Она зябко куталась в большой байковый платок и глядела в сторону, на пруд, который лежал, как гигантское зеркало, расширившийся, светлый, холодный и неприветливый.
-- А помнишь, Евграф, -- тихо сказала она, -- помнишь, как мы с тобой, еще детьми, бегали, шалили в этом доме, в этом саду?
Она улыбнулась странной, загадочной улыбкой.
-- Детьми, да. Жизнь была еще впереди и казалась такой длинной-длинной... А вот теперь ей уже и конец. Уже нет жизни. Кончено.
-- Конец? Нет, я не согласен! -- запротестовал Евграф Петрович. -- По-моему, нам с тобой еще рано думать о смерти. Впрочем, ты сама отлично знаешь, что сказала это только так... сказала фразу... Ты всегда любила чувствительные стишки, жалкие слова...

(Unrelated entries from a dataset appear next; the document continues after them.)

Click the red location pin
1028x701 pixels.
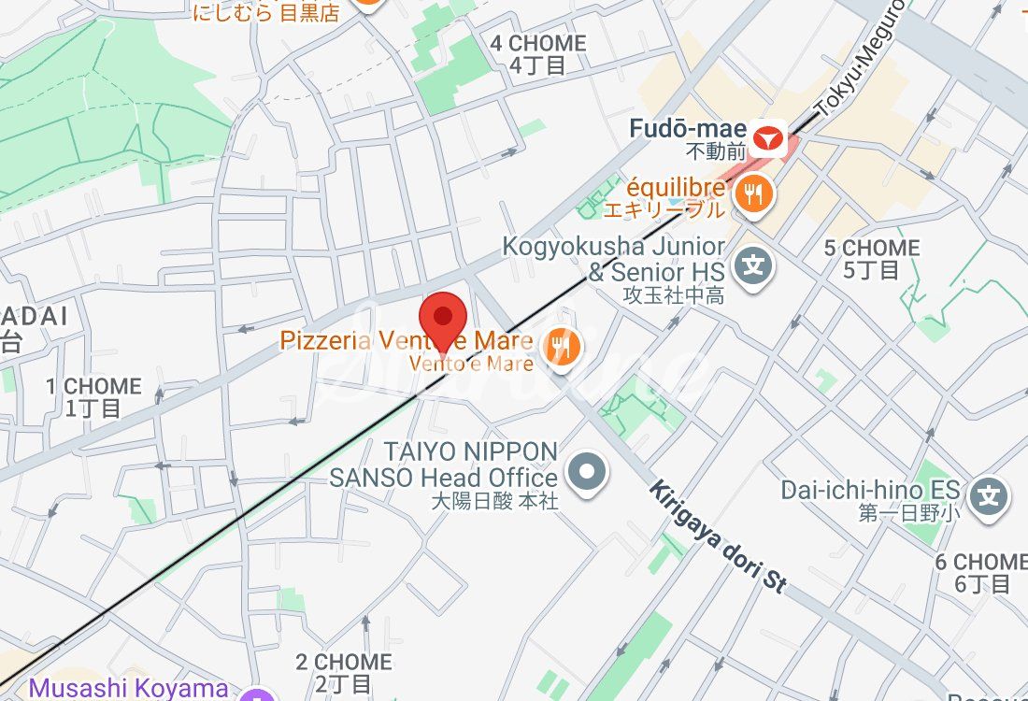pyautogui.click(x=443, y=319)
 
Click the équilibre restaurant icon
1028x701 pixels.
pyautogui.click(x=752, y=194)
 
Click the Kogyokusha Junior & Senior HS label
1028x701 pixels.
pyautogui.click(x=614, y=260)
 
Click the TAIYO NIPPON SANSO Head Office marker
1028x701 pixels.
pyautogui.click(x=588, y=472)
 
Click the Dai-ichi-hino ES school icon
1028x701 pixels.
pyautogui.click(x=989, y=494)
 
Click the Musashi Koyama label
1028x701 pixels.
pyautogui.click(x=128, y=689)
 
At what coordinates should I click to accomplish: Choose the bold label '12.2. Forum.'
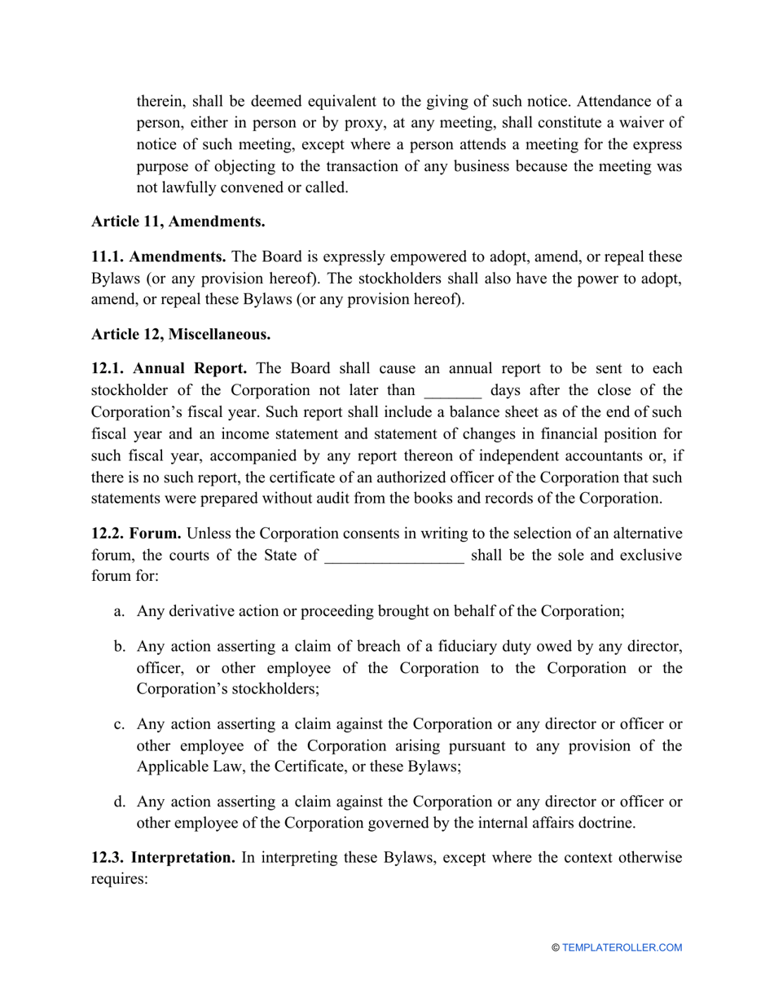136,534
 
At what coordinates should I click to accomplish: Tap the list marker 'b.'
120,646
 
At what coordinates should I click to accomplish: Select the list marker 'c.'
120,723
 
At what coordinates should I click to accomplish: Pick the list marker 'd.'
120,801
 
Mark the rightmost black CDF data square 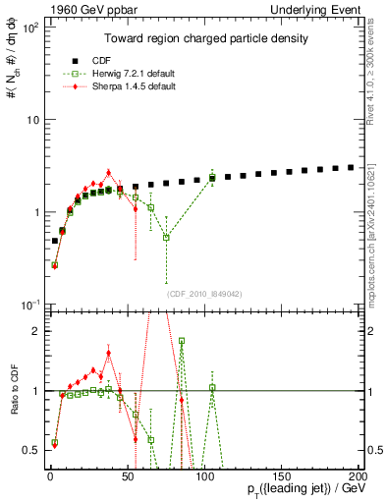[x=352, y=167]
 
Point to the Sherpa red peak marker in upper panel [x=108, y=172]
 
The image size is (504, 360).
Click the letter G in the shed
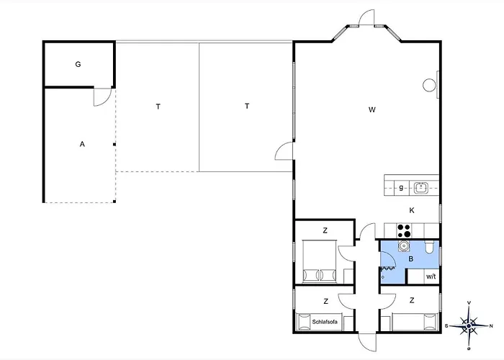[x=78, y=64]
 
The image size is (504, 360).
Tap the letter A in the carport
[x=82, y=144]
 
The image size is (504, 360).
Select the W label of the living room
[x=372, y=110]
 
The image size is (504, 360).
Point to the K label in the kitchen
[x=412, y=210]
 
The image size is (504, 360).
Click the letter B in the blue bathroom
[x=411, y=258]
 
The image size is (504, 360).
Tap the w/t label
[x=431, y=276]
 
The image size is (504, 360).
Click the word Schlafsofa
[x=325, y=321]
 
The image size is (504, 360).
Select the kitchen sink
[x=421, y=188]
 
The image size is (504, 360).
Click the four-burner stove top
[x=404, y=231]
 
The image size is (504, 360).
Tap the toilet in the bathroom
[x=429, y=246]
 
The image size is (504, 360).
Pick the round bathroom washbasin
[x=404, y=246]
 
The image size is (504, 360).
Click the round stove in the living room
[x=429, y=86]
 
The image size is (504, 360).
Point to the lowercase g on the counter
[x=401, y=187]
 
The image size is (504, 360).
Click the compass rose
[x=469, y=326]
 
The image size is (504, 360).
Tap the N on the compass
[x=491, y=326]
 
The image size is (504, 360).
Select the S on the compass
[x=446, y=326]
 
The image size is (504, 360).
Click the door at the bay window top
[x=366, y=17]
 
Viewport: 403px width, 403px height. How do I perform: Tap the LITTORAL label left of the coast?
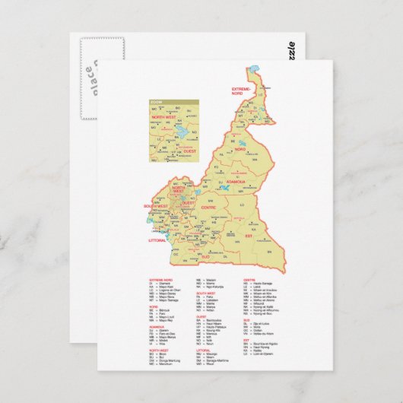[x=157, y=240]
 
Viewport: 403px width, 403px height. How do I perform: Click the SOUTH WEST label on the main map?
[x=156, y=206]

-- Фразу? -- повторила она и перевела на него свой рассеянный, равнодушный взгляд. -- Жалкие слова?.. Видишь ли, брат, мне теперь уже не с кем говорить, и я уже так давно молчу, что, кажется, все слова, все фразы перезабыла. Нужно мне было сказать тебе, что я скоро умру, вот я и сказала. И, поверь мне, в этом нет ничего ни чувствительного, ни жалкого. Я рада, что ты приехал. У меня больше нет сына, и все, что принадлежит мне, я оставлю твоим детям. Я хотела бы, чтобы ты теперь же узнал положение дел... Я хотела бы сама все показать тебе, все объяснить.
Евграф Петрович не поднял глаз, но лицо его дрогнуло; он выслушал каждое слово с напряженным вниманием и только тогда, когда сестра замолчала, он преувеличенно нахмурил брови и досадливым жестом махнул рукой, в которой держал нож.

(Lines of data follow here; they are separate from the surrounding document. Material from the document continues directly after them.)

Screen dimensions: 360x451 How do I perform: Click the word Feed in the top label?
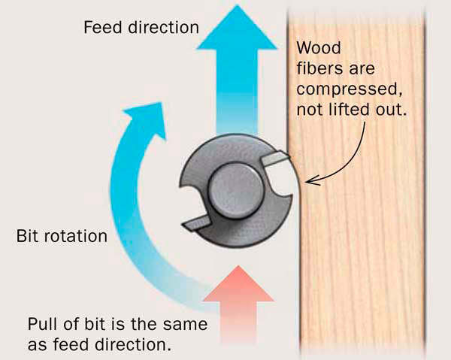point(101,29)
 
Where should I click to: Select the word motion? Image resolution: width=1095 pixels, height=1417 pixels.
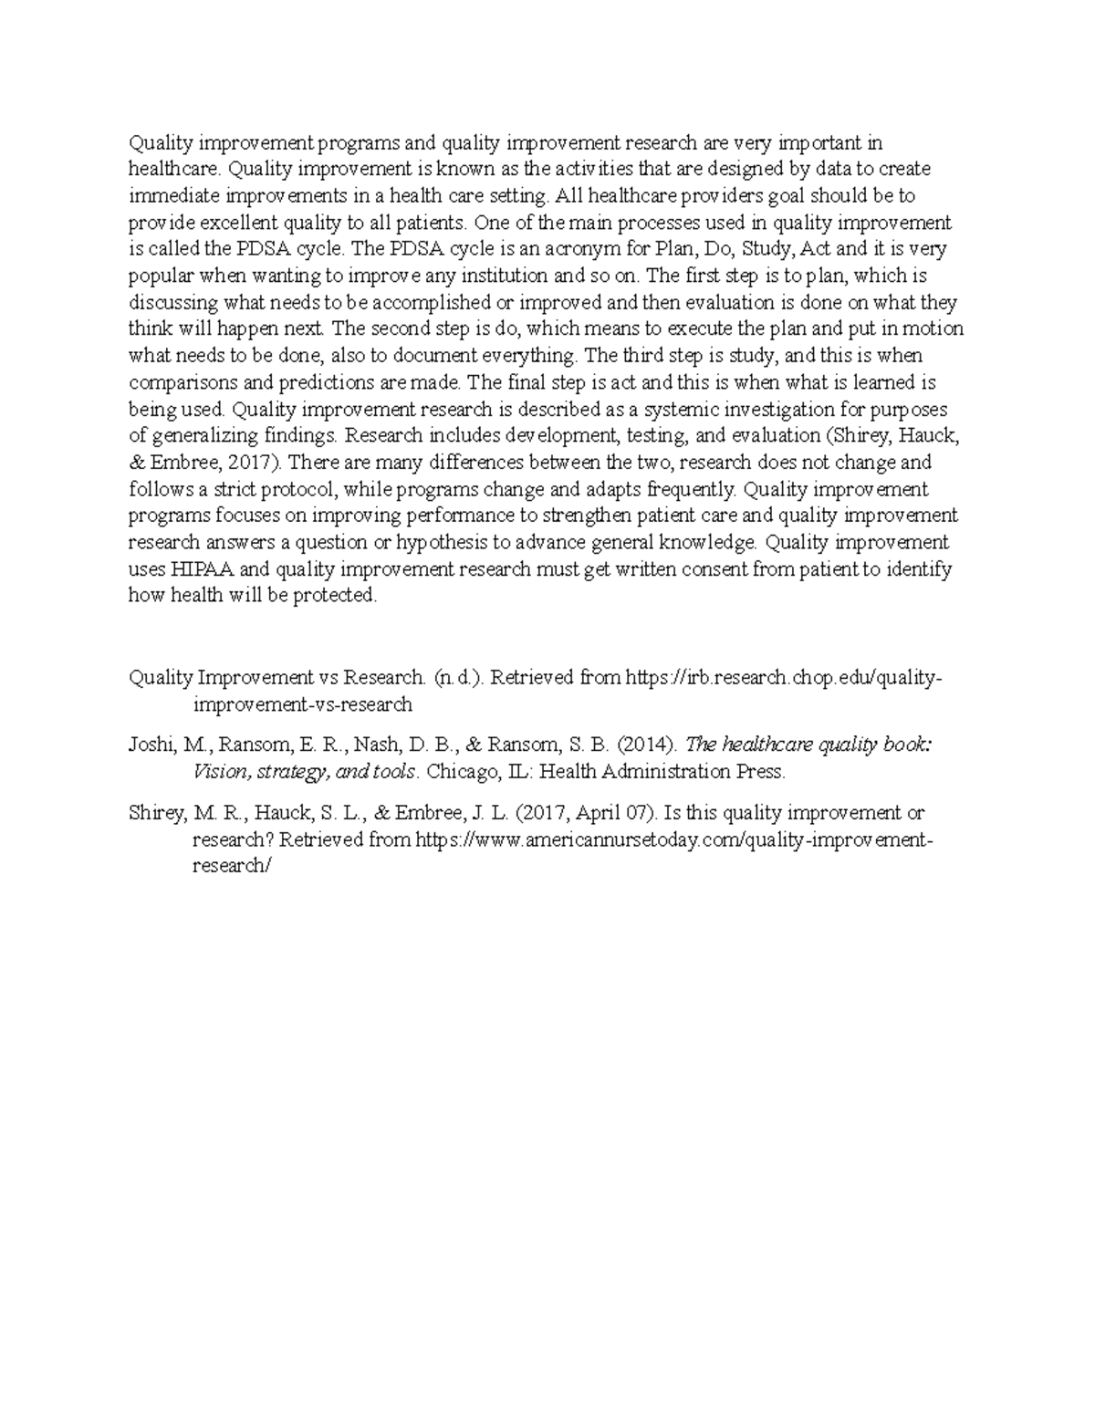click(932, 329)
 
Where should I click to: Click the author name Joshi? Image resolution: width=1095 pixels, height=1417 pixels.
click(151, 745)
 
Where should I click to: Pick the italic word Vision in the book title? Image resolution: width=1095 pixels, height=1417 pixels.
click(219, 772)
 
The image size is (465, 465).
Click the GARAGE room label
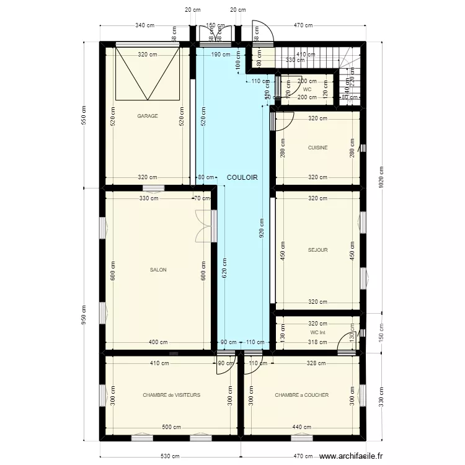click(148, 116)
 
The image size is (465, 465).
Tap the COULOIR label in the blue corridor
click(242, 177)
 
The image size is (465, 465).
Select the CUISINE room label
click(317, 148)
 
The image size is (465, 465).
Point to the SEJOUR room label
click(317, 250)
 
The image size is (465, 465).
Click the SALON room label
click(158, 270)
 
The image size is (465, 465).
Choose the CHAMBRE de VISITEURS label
click(171, 395)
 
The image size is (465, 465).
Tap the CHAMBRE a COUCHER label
click(302, 395)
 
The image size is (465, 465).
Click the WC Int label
click(317, 332)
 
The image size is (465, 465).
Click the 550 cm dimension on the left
click(84, 113)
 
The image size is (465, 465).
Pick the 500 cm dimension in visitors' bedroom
click(172, 427)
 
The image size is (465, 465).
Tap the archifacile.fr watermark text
click(352, 456)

-- Уволь, сестра, уволь! Никаких дел, никаких объяснений... Ни в каком случае, понимаешь ли, ни в каком случае... Разве я не понял сразу, Уленька? Разве я не почувствовал? Когда мы встретились там, на балконе, первой твоей мыслью было то, что я приехал вымогать у тебя что-либо. Да, ты так поняла мой приезд! Ты не захотела принять в расчет, что жизнь, годы меняют людей, что в самой затверделой, пропащей душе иногда, вдруг, как огонь из-под пепла, пробивается давно заглушенное, забытое чувство... Господи, ты сейчас вспоминала о том, как мы были детьми... Были, Уля! И вот достаточно одного такого воспоминания, достаточно того, что теперь я вижу тебя такой "изменившейся и одинокой". Умоляю тебя, сестра: если ты не хочешь обидеть меня еще больнее, чем уже обидела при встрече, не говори о наследстве, о деньгах, о делах. Будь это все проклято... все проклято!

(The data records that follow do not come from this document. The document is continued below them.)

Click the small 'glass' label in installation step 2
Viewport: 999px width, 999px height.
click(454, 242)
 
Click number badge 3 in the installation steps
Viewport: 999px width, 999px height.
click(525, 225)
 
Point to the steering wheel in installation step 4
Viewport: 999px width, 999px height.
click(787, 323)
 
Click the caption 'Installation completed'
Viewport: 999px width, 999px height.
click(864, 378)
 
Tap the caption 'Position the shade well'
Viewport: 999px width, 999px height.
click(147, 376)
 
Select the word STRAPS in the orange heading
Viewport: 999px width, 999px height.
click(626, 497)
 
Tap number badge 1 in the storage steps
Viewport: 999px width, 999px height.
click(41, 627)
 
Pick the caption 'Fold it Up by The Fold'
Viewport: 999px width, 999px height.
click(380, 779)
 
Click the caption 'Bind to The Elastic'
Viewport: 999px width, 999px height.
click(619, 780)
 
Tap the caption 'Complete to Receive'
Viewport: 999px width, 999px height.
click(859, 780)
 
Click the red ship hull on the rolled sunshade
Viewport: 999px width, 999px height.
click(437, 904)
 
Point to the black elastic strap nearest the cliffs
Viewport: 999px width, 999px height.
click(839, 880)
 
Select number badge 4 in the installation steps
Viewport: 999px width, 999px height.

Он оттолкнул свою тарелку и с сердитым, мрачным лицом отвернулся к саду. Опять у него была надежда, а тон его короткой, импровизированной речи казался ему самому до такой степени естественным и искренним, что он уже не досадовал на сдержанный прием сестры, а радовался ему, как лишнему козырю в своей игре.
"И действительно, так гораздо лучше, -- думал он. -- Нежности и сентиментальности мне совсем не к лицу, а пусть чувствует, что она огорчила и обидела меня. Я огорчен, я обижен и естественно, держу себя нервно, раздражительно. Надо же выйти из глупого положения".